Horsburgh lighthouse

The Horsburgh Lighthouse (Chinese: 霍士堡灯塔; Malay: Rumah Api Horsburgh) is a lighthouse which marks the eastern entrance to the Straits of Singapore. It is situated on Pedra Branca island. Singapore's earliest lighthouse by date of completion, it is located approximately 54 kilometres to the east of Singapore and 14 km from the Malaysian state of Johor.

History

The Horsburgh Lighthouse was named after Captain James Horsburgh (September 28, 1762 – May 14, 1836), a Scottish hydrographer from the East India Company, who mapped many seaways around Singapore in the late 18th century and early 19th century. He was called "The Nautical Oracle of the World". His charts and books allowed ships to navigate through treacherous areas of the ocean, saving many lives and property on the seas between China and India.
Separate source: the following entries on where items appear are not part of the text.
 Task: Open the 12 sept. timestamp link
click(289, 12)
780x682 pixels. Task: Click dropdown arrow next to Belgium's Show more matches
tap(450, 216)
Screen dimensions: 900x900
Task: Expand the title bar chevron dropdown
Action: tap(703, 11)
On the wall of the visitors room of the lighthouse there is the following memorial:

A.D. 1851

which in translation reads: The Horsburgh Lighthouse is raised by the British enterprise of British Merchants, and by the liberal aid of the East India Company, to lessen the dangers of navigation, and likewise to hand down, so long as it shall last, in the scene of his useful labours. To the Memory of the Great Hydrographer whose name it bears. Col. W. J. Butterworth, c.b. Governor in the Straits of Malacca.

Location

The lighthouse was built over an outcrop of rocks that for centuries was identified on maps as Pedra Branca (white rocks in Portuguese). It was built by John Turnbull Thomson (1821–1884), a government surveyor. In the presence of Governor William John Butterworth and other dignitaries, the lighthouse foundation stone was laid on May 24, 1850 and the lighthouse was completed in 1851. The lighthouse is also known as Pedra Branca Lighthouse.